Soleil se lève aussi (Le)
Printemps 1976, Chine du Sud. Une mère a élevé seule son fils. Son père Aliocha était mort avant la naissance du fils et ne lui a laissé que de vieilles lettres. Après avoir rêvé d'une paire de chaussures brodées en forme de poisson, la mère perd la raison et grimpe sur les arbres pour retrouver son mari. Cette situation déstabilise fortement son fils, jusqu'à ce que, l'été, le professeur Tang arrive au village pour sa rééducation. Pendant que Tang part à la chasse avec une bande de garçons, le fils commence une affaire avec sa femme, au ventre de velours.
Critique de Tootpadu
Le voilà enfin, le troisième film de Jiang Wen, ce réalisateur chinois qui nous avait hautement subjugués avec son magnifique
Les Démons à ma porte il y a sept ans déjà. Les retrouvailles commencent plutôt bien, plein d'entrain filmique et avec une histoire aussi fantastique que riche en couleurs saturées. La suite de cette première partie, digne d'un conte de fées magique et enchanté, perd cependant d'intérêt, au point de nous laisser perplexes et passablement déboussolés au bout des trois autres épisodes d'une histoire pour le moins énigmatique.
Il devient en effet vite clair, que le récit de Jiang Wen ne vise pas une forme linéaire ou une intrigue aux enjeux conventionnels. Les associations de pieds qui ouvrent le film et les errements du fils à la recherche de sa mère folle obéissent à une logique autre, qui exige du spectateur de s'abandonner pleinement à cette narration endiablée. Sauf qu'au bout d'une quarantaine de minutes, ce décor aussi féerique et étrange que la partie fantastique du
Labyrinthe de Pan laisse la place à une histoire, dont l'aspect graveleux ne constitue pas la seule maladresse.

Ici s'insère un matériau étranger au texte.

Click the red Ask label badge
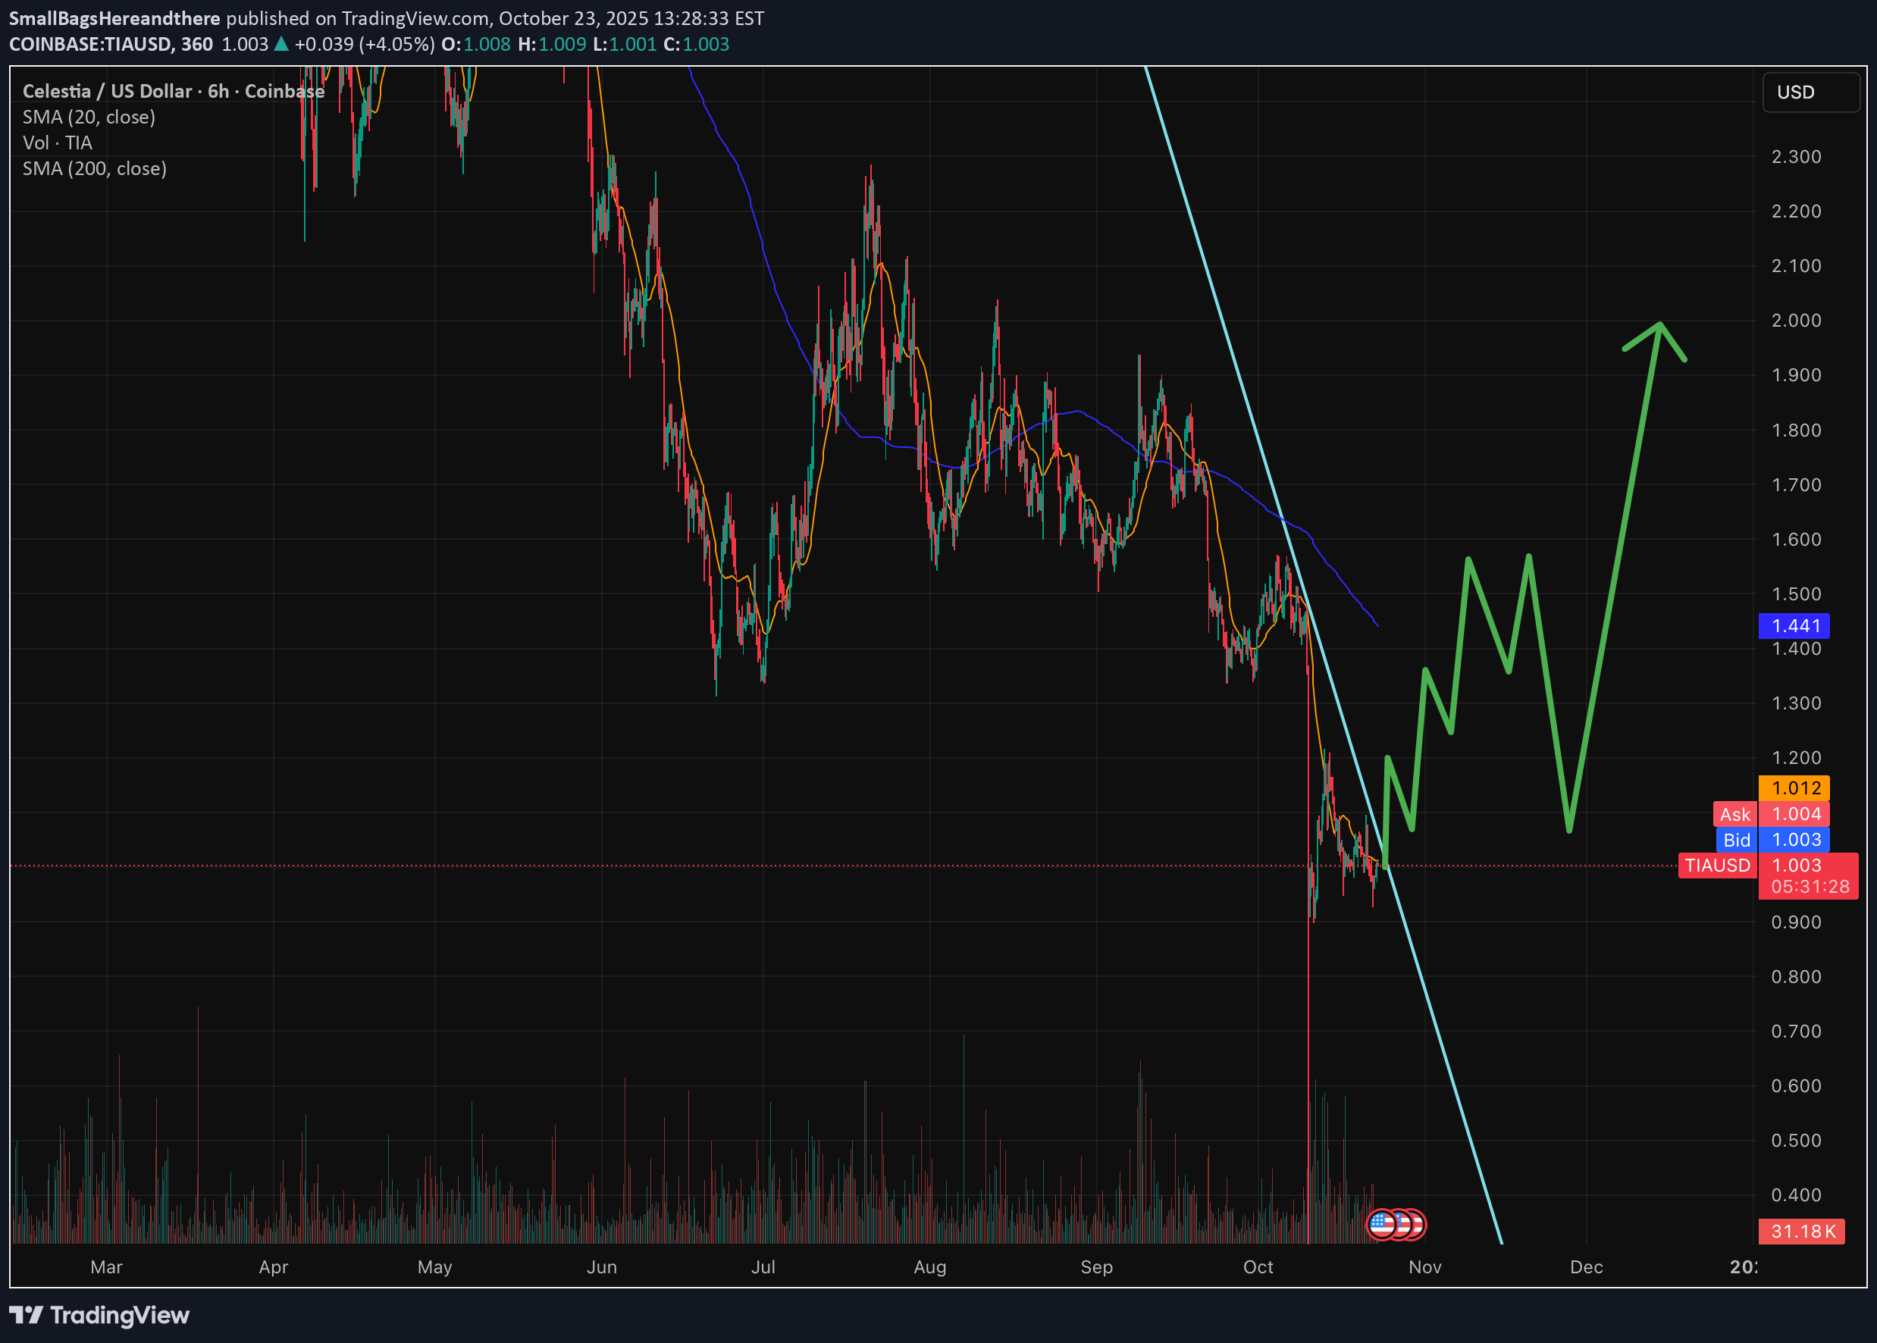The image size is (1877, 1343). tap(1735, 815)
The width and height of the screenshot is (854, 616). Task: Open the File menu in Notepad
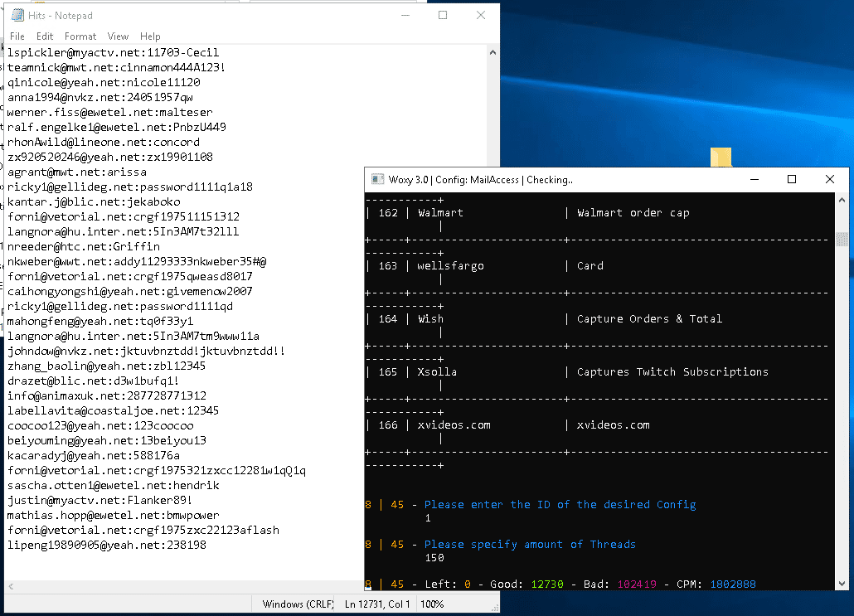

A l'étrangeté du premier chapitre campagnard succède ainsi une histoire, qui ne perpétue guère la même frénésie narrative, mais qui ajoute une certaine incompréhension, là où un début d'explication aurait été préférable. Les trouvailles visuelles illuminent encore l'écran de temps en temps, mais l'intrigue devient de plus en plus opaque, à moins qu'on n'assiste à une banalisation volontaire des incertitudes du début. Ce mouvement vers un contraste progressivement affirmé entre l'histoire bancale et le style visuel frénétique se poursuit jusqu'à la fin, sans pour autant reproduire l'ensorcellement des premières minutes. Au contraire, la mise en scène de Jiang Wen s'apparente désagréablement aux excès folkloriques d'un Emir Kusturica, lors de la célébration du mariage.
Le Soleil se lève aussi ne répète par conséquent nullement la maîtrise époustouflante des
Démons. En dépit d'une maladresse et d'une opacité croissantes, il affirme toutefois le statut de Jiang Wen comme un cinéaste atypique et visuellement plus que talentueux.